→ **Given passage**

----

Most operators in the Mississippi Canyon, Atwater Valley, Green Canyon, and Walker Ridge lease areas (see Figure 1.5) observed significant delays and downtime due to the adverse impact of elevated currents on critical current-sensitive operations, including, but not limited to, platform installation, hull wet tows, spar upending, drift-ins, riser installation, suction pile installation, unlatching the rig, subsea tree installation, pipe laying, remotely operated vehicle (ROV) deployments, and dynamic positioning (Sharma et al., 2016). Chevron’s Big Foot Tension Leg Platform site was one of the many affected by ocean currents. Nine out of the rig’s 16 tendons that anchor it to the ocean floor parted. As a result, the project, valued at $4 billion, was delayed (at the time) indefinitely.¹

This 18-month period of heightened LC activity (and thus additional monitoring), along with relatively rich data sets collected by GoMRI and industry partners during the same period, present a unique opportunity for analyses of models, and will be further discussed in Chapter 3.

___________________

¹ Information source: https://www.offshoreenergytoday.com/chevron-no-big-foot-oil-till-2018.

CHARGE TO THE COMMITTEE

This report was prepared by the Committee on Advancing Understanding of Gulf of Mexico Loop Current Dynamics in response to a request by the GRP of the National Academies of Sciences, Engineering, and Medicine (the National Academies) to design a suite of activities needed to better understand, model, and forecast the LCS (see Box 1.2). The committee’s goal was to provide the GRP with a set of actionable recommendations on a long-term observational set of campaigns, with complementary efforts in data-assimilative numerical circulation modeling necessary to improve the general understanding of LCS processes, thereby leading to significant improvements in both short-term and long-range predictability of LC/LCE position, evolving structure, extent, and speed. We seek to aid the GRP in investing research funds that will ultimately allow modelers to

• Improve predictive skill in forecasting the LC and/or LCE current speed, vertical structure, and duration out to a forecast period of a few days to 1 week
• Improve predictive skill in forecasting the extension of the LC (location and duration) and LCE propagation out to a forecast period of approximately 1 month
• Improve predictive skill in forecasting an eddy shedding event from an extended LC out to a forecast period of approximately 3 months

STUDY APPROACH AND METHODOLOGY

The Committee on Advancing Understanding of Gulf of Mexico Loop Current Dynamics was formed in late 2016 and completed its work over the course of 9 months. It held three meetings, two of which were used to gather input from numerous agencies and institutions on the history and current state of LCS research, observations, modeling efforts, emerging technology, and international efforts. Report recommendations were developed and agreed on at the third meeting. Subcommittees of the committee responsible for specific topics within the study consulted regularly during the study period by phone and by email to exchange information.

----

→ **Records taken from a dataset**
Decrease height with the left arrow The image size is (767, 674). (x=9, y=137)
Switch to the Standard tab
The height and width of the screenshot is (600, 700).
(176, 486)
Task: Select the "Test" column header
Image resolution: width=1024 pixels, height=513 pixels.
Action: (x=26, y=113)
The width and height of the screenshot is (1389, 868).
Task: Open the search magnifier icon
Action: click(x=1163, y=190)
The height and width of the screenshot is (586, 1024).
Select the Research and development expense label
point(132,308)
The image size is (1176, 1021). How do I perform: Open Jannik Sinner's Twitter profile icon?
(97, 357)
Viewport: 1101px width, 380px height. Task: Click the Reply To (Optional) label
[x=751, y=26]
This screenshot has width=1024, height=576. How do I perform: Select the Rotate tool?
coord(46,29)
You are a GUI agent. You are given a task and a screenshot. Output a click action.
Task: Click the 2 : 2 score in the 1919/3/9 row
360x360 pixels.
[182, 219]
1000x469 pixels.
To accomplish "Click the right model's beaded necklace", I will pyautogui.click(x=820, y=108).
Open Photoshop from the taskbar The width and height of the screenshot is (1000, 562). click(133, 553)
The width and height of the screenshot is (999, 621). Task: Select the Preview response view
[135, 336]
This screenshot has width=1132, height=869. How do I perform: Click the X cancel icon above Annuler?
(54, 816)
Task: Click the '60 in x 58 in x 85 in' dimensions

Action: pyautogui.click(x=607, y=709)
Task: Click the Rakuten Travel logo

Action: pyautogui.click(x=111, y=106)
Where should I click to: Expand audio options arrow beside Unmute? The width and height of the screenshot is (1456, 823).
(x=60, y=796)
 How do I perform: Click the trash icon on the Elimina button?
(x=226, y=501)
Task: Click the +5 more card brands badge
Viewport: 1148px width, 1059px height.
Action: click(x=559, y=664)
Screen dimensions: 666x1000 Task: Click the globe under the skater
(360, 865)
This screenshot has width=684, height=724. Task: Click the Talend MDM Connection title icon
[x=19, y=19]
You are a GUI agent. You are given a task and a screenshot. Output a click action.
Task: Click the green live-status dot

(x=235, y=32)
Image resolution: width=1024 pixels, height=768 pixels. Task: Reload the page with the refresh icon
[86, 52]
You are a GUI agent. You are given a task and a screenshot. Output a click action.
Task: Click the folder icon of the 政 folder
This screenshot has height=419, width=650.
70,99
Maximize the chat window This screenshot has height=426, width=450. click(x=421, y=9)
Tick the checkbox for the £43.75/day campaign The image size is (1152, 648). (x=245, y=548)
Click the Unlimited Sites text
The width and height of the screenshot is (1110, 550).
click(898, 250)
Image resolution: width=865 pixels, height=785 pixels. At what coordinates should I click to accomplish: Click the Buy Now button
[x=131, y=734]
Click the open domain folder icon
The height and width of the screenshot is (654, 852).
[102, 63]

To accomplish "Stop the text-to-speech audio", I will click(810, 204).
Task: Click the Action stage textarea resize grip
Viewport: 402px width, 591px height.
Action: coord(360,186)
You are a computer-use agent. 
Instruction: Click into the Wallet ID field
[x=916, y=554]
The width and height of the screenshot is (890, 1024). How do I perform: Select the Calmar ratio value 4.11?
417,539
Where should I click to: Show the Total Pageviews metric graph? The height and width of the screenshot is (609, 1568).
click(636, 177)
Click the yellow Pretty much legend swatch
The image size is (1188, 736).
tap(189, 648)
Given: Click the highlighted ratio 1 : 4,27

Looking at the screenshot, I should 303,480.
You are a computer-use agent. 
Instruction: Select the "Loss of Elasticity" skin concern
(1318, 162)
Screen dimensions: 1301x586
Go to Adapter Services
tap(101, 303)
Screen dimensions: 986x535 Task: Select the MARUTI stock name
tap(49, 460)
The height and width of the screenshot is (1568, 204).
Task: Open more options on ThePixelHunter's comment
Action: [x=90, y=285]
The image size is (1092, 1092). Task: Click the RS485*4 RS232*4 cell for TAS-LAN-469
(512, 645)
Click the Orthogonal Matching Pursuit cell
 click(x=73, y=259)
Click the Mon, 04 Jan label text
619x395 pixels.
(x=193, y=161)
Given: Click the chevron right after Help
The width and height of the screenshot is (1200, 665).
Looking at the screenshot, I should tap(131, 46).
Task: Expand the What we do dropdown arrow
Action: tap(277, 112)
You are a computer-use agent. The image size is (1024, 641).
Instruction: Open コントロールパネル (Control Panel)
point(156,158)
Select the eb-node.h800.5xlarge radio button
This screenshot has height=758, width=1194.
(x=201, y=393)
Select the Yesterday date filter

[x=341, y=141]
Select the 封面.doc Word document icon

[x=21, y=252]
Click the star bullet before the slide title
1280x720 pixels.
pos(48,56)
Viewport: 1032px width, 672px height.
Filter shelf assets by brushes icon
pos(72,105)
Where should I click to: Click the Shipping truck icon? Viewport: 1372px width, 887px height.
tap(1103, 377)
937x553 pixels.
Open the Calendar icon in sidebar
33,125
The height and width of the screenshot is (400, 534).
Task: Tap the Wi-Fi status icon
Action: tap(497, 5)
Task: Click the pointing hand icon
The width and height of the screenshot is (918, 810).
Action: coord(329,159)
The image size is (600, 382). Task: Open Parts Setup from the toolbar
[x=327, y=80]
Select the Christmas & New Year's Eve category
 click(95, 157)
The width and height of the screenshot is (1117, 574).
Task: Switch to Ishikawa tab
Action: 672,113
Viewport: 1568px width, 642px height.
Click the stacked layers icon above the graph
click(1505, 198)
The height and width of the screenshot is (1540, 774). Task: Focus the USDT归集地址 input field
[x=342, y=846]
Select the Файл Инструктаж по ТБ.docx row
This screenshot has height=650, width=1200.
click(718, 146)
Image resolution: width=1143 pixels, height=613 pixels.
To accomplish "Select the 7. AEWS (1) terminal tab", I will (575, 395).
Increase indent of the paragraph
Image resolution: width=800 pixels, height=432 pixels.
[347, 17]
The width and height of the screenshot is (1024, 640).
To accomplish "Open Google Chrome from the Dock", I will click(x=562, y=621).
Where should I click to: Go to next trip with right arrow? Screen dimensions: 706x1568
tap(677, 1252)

----

→ **Problem**
Write the next part of the Gulf of Mexico Loop Current report, starting right after its closing sentence about the subcommittees consulting by phone and email.

→ **Final answer**
Report Organization

This report begins with a brief primer on the LCS. In Chapter 2, it summarizes the current understanding of LCS dynamics, the state of observational data and technology availability, and numerical modeling and data assimilation limitations. In Chapter 3, the report then identifies gaps and makes recommendations to fill those gaps in the areas

of observations, observational technology, data assimilation and modeling, and scientific analyses. Finally, in Chapter 4, the committee recommends features and boundaries to the GRP regarding a solicitation to undertake an LCS observation and model improvement campaign during the ensuing decade.